## What you are asked to do
Transcribe the data that follows. Match it character for character.

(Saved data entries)
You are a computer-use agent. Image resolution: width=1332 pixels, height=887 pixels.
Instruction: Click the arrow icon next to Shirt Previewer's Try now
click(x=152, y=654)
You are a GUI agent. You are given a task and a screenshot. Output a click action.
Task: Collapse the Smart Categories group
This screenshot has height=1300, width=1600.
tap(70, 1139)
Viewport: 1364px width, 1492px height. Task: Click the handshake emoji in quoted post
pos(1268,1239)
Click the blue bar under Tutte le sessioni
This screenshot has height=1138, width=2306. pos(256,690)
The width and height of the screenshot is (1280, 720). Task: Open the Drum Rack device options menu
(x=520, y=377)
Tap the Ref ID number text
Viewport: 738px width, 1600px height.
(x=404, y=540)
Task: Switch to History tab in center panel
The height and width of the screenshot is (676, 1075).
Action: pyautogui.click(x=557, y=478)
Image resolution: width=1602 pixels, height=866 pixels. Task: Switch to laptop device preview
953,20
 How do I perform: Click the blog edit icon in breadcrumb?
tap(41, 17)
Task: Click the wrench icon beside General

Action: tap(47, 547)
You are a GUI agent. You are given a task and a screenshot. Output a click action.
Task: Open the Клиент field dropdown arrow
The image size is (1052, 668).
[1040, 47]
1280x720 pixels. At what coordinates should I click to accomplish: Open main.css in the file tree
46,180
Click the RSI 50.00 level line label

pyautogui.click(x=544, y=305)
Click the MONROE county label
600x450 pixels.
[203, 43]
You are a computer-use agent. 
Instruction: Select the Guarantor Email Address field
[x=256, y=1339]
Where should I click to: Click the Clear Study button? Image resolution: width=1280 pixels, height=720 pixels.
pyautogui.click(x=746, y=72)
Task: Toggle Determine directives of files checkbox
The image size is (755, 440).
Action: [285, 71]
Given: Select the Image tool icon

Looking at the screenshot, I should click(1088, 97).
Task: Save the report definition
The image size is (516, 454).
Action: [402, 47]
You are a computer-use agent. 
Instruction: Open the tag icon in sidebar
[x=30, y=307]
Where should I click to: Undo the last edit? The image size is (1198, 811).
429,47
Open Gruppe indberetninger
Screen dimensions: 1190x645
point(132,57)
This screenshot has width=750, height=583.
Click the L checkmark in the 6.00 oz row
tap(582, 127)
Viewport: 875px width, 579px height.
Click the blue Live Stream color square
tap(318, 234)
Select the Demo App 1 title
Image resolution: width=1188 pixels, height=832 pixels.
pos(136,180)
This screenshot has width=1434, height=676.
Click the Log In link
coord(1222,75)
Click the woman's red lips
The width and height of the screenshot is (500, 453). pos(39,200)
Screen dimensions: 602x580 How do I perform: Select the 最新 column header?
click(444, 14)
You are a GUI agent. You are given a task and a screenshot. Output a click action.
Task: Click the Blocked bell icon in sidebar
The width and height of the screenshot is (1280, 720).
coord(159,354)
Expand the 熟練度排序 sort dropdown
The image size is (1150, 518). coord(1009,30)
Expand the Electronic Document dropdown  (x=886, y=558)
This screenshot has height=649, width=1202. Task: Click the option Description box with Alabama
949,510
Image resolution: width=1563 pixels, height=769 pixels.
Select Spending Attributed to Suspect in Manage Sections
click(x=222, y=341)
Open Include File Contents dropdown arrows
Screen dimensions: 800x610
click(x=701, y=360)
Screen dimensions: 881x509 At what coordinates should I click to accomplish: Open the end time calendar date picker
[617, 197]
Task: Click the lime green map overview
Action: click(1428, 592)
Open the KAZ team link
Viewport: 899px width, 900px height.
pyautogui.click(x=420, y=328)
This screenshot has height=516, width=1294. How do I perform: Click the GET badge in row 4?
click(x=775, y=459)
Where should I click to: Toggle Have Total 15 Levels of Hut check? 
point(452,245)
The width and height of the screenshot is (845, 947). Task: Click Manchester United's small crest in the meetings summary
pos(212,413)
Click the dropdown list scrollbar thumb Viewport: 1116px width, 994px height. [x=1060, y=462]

## Problem solution
You are a computer-use agent. Image resolution: width=1332 pixels, height=887 pixels.
Instruction: Click the arrow icon next to Shirt Previewer's Try now
click(x=152, y=654)
You are a GUI agent. You are given a task and a screenshot. Output a click action.
Task: Collapse the Smart Categories group
This screenshot has height=1300, width=1600.
tap(70, 1139)
Viewport: 1364px width, 1492px height. Task: Click the handshake emoji in quoted post
pos(1268,1239)
Click the blue bar under Tutte le sessioni
This screenshot has height=1138, width=2306. pos(256,690)
The width and height of the screenshot is (1280, 720). Task: Open the Drum Rack device options menu
(x=520, y=377)
Tap the Ref ID number text
Viewport: 738px width, 1600px height.
(x=404, y=540)
Task: Switch to History tab in center panel
The height and width of the screenshot is (676, 1075).
Action: pyautogui.click(x=557, y=478)
Image resolution: width=1602 pixels, height=866 pixels. Task: Switch to laptop device preview
953,20
 How do I perform: Click the blog edit icon in breadcrumb?
tap(41, 17)
Task: Click the wrench icon beside General

Action: tap(47, 547)
You are a GUI agent. You are given a task and a screenshot. Output a click action.
Task: Open the Клиент field dropdown arrow
The image size is (1052, 668).
[1040, 47]
1280x720 pixels. At what coordinates should I click to accomplish: Open main.css in the file tree
46,180
Click the RSI 50.00 level line label

pyautogui.click(x=544, y=305)
Click the MONROE county label
600x450 pixels.
[203, 43]
You are a computer-use agent. 
Instruction: Select the Guarantor Email Address field
[x=256, y=1339]
Where should I click to: Click the Clear Study button? Image resolution: width=1280 pixels, height=720 pixels.
pyautogui.click(x=746, y=72)
Task: Toggle Determine directives of files checkbox
The image size is (755, 440).
Action: [285, 71]
Given: Select the Image tool icon

Looking at the screenshot, I should click(1088, 97).
Task: Save the report definition
The image size is (516, 454).
Action: [402, 47]
You are a computer-use agent. 
Instruction: Open the tag icon in sidebar
[x=30, y=307]
Where should I click to: Undo the last edit? The image size is (1198, 811).
429,47
Open Gruppe indberetninger
Screen dimensions: 1190x645
point(132,57)
This screenshot has width=750, height=583.
Click the L checkmark in the 6.00 oz row
tap(582, 127)
Viewport: 875px width, 579px height.
Click the blue Live Stream color square
tap(318, 234)
Select the Demo App 1 title
Image resolution: width=1188 pixels, height=832 pixels.
pos(136,180)
This screenshot has width=1434, height=676.
Click the Log In link
coord(1222,75)
Click the woman's red lips
The width and height of the screenshot is (500, 453). pos(39,200)
Screen dimensions: 602x580 How do I perform: Select the 最新 column header?
click(444, 14)
You are a GUI agent. You are given a task and a screenshot. Output a click action.
Task: Click the Blocked bell icon in sidebar
The width and height of the screenshot is (1280, 720).
coord(159,354)
Expand the 熟練度排序 sort dropdown
The image size is (1150, 518). coord(1009,30)
Expand the Electronic Document dropdown  (x=886, y=558)
This screenshot has height=649, width=1202. Task: Click the option Description box with Alabama
949,510
Image resolution: width=1563 pixels, height=769 pixels.
Select Spending Attributed to Suspect in Manage Sections
click(x=222, y=341)
Open Include File Contents dropdown arrows
Screen dimensions: 800x610
click(x=701, y=360)
Screen dimensions: 881x509 At what coordinates should I click to accomplish: Open the end time calendar date picker
[617, 197]
Task: Click the lime green map overview
Action: click(1428, 592)
Open the KAZ team link
Viewport: 899px width, 900px height.
pyautogui.click(x=420, y=328)
This screenshot has height=516, width=1294. How do I perform: Click the GET badge in row 4?
click(x=775, y=459)
Where should I click to: Toggle Have Total 15 Levels of Hut check? 
point(452,245)
The width and height of the screenshot is (845, 947). Task: Click Manchester United's small crest in the meetings summary
pos(212,413)
Click the dropdown list scrollbar thumb Viewport: 1116px width, 994px height. [x=1060, y=462]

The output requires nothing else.